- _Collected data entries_
○ ○ ○

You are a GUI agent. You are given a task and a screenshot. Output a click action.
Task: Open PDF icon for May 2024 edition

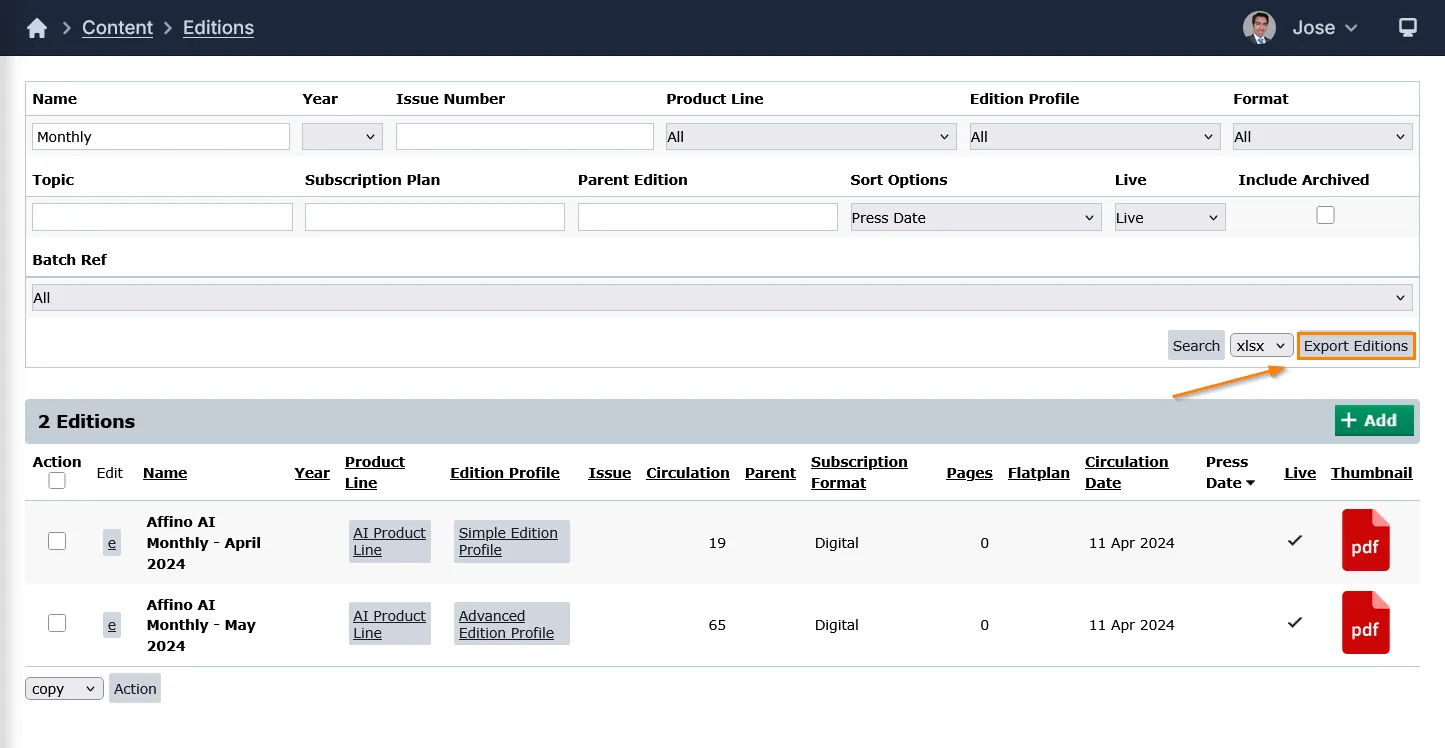[x=1365, y=623]
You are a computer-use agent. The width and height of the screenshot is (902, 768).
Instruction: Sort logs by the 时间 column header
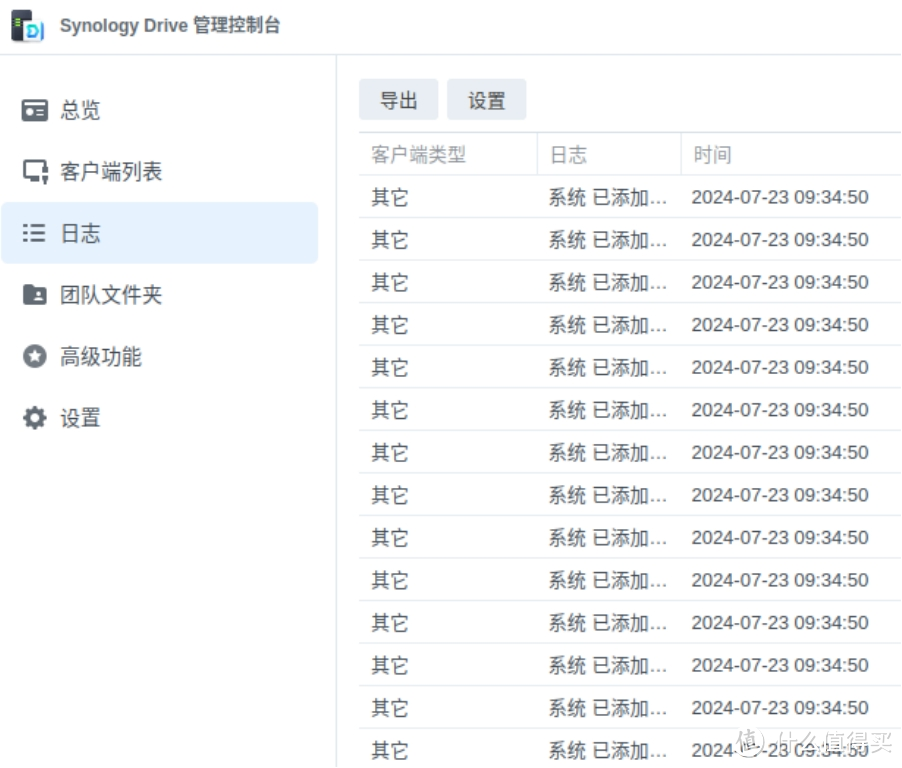(x=714, y=153)
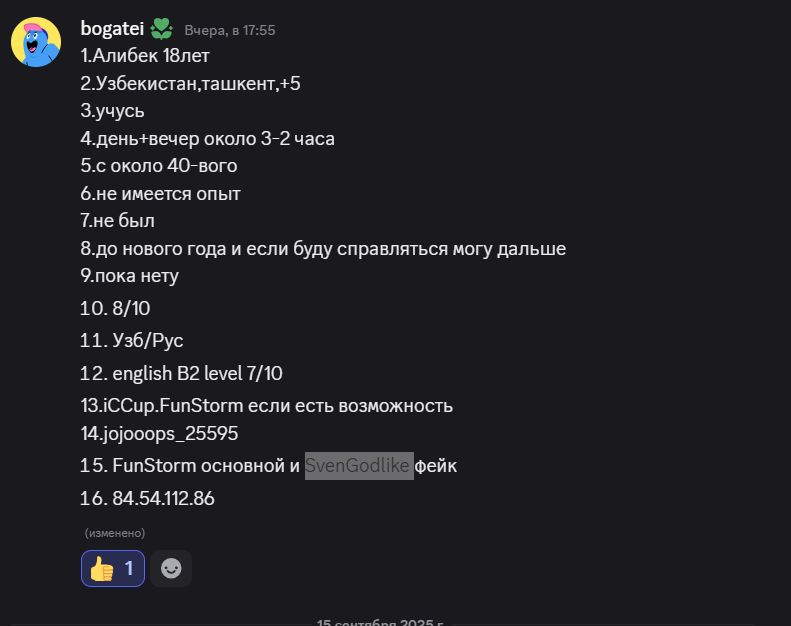The width and height of the screenshot is (791, 626).
Task: Click the line 12. english B2 level 7/10
Action: click(181, 373)
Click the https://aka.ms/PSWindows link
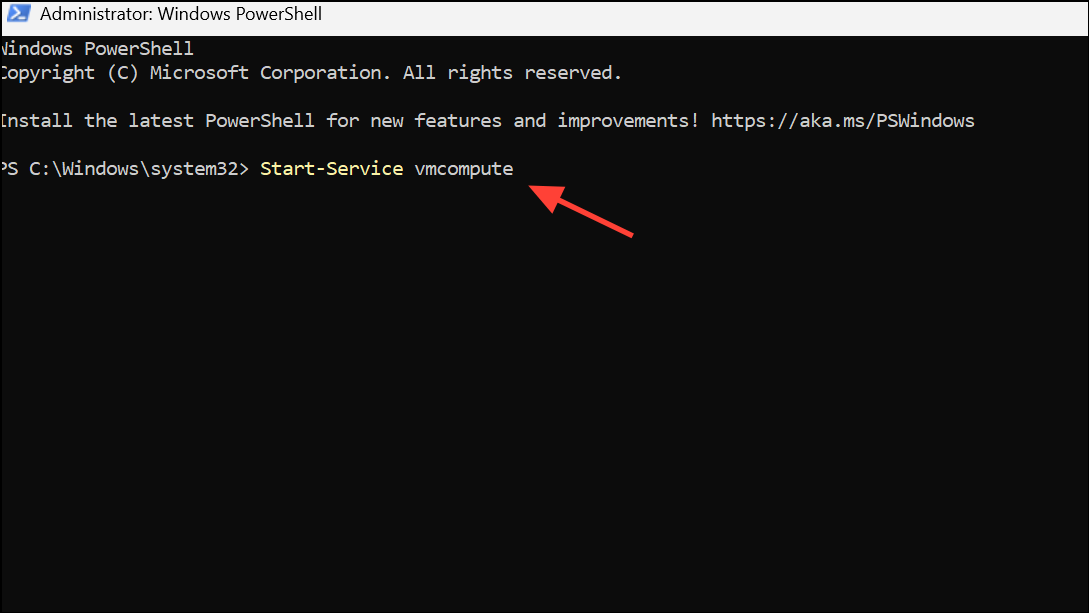This screenshot has width=1089, height=613. (x=843, y=120)
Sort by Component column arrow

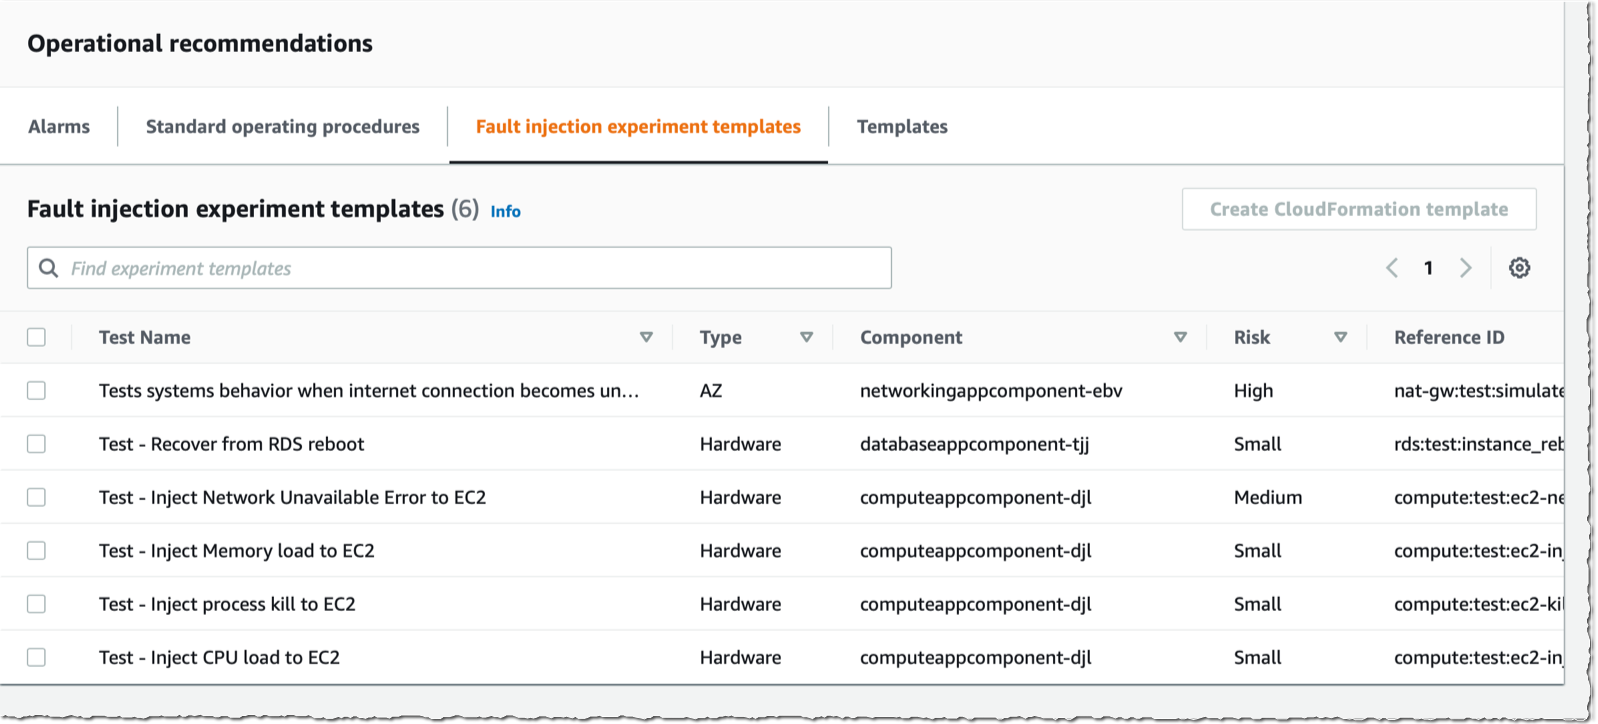1180,337
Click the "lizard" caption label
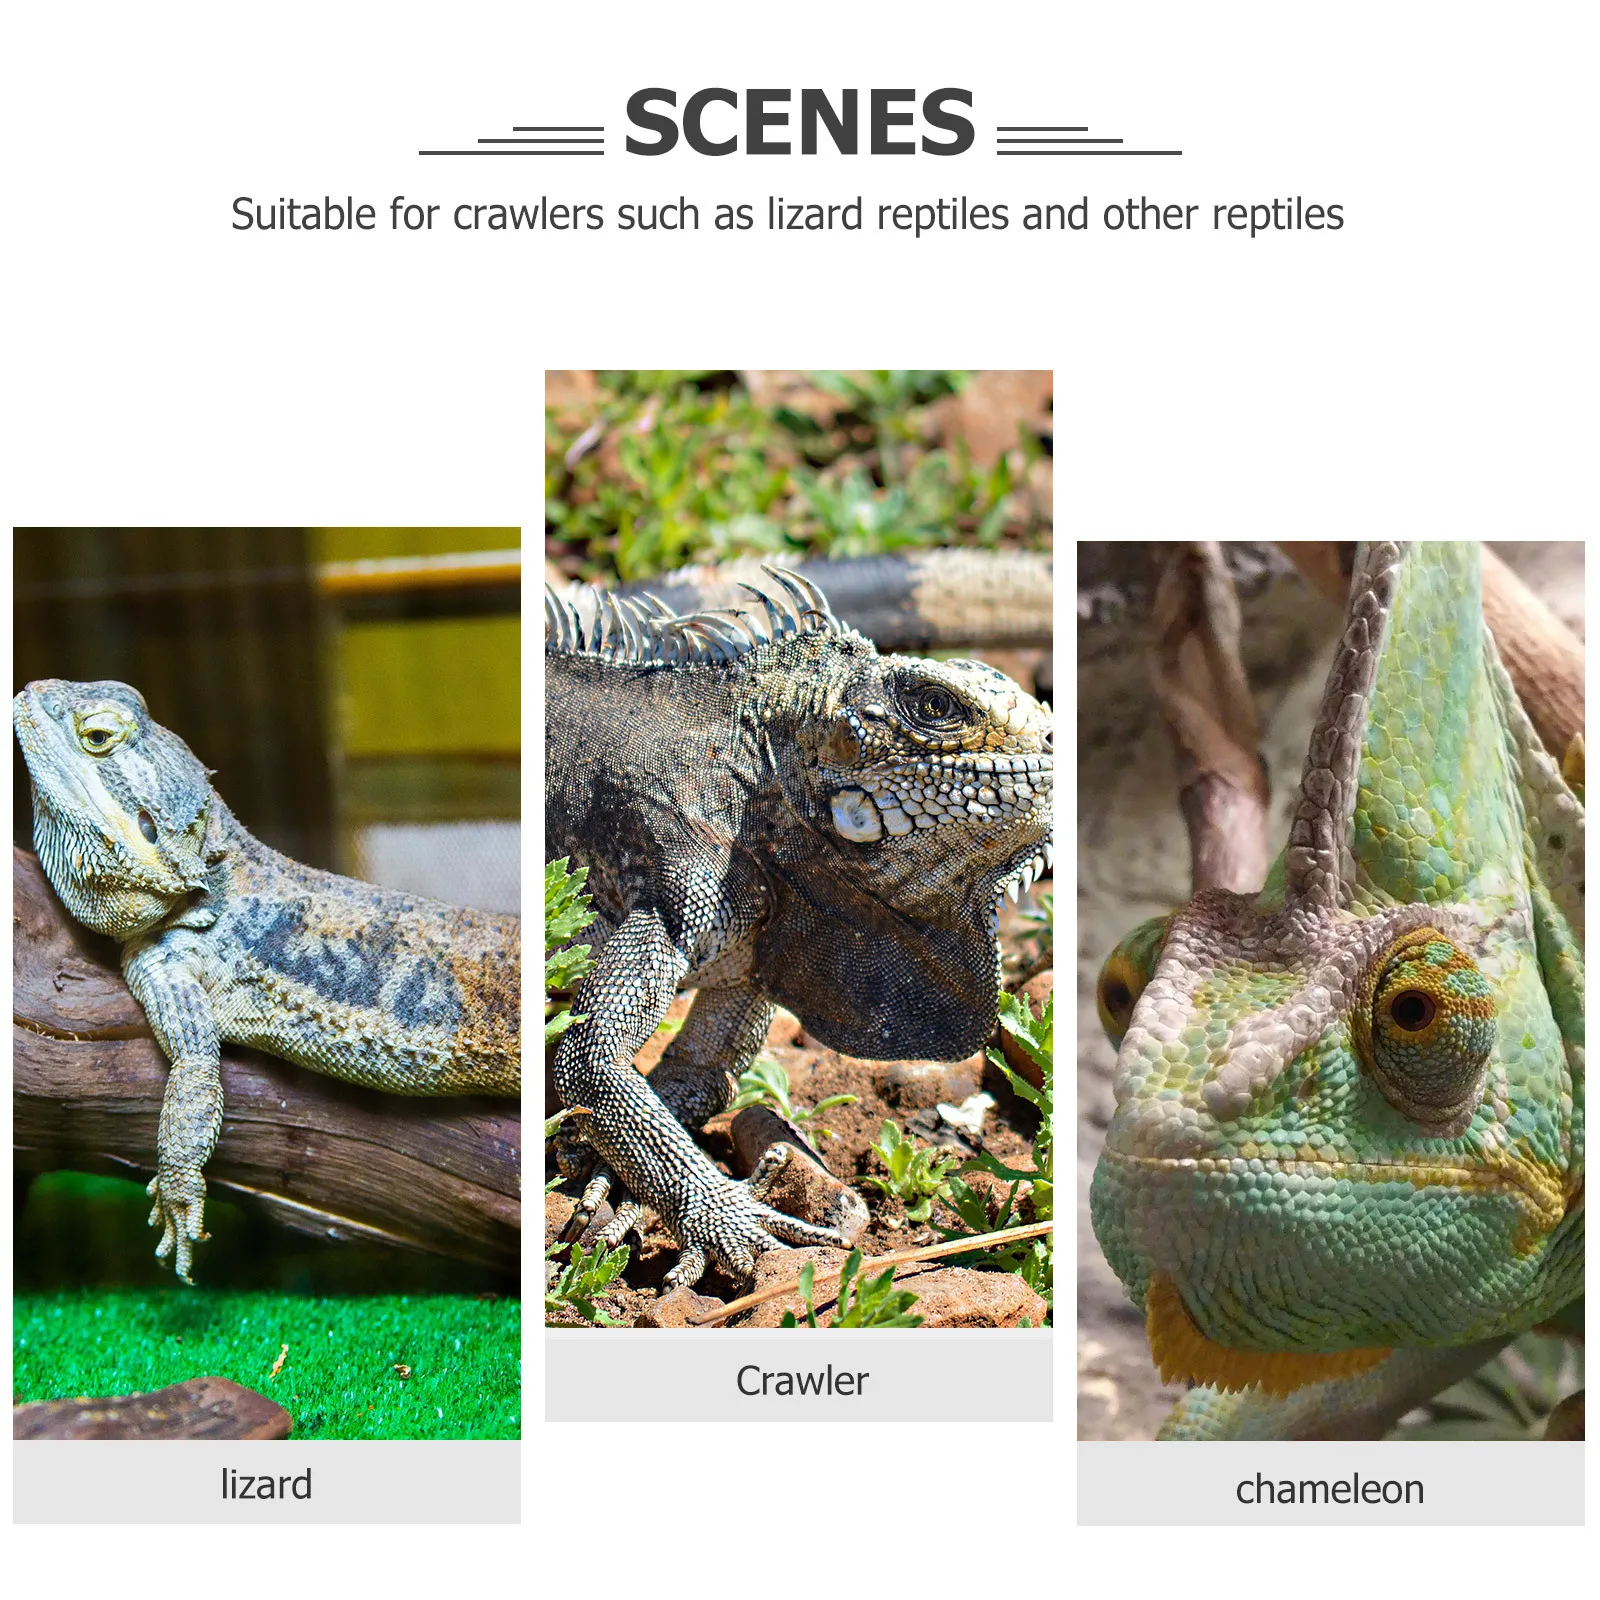The image size is (1600, 1600). (267, 1484)
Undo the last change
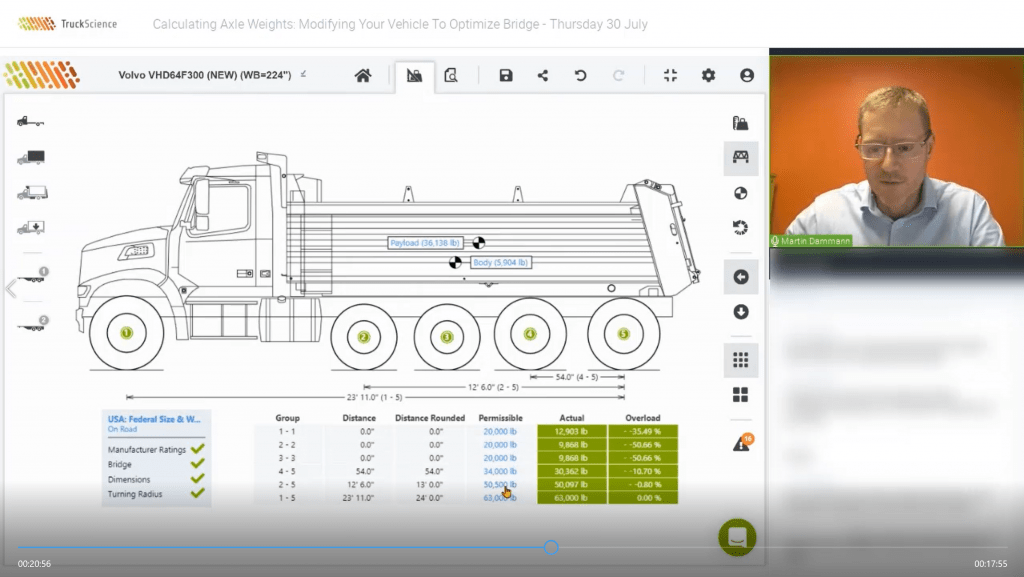The height and width of the screenshot is (577, 1024). click(x=579, y=75)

○ ○ ○

Search the data for the word "agent" and report how many lines include it, with the number alone.

2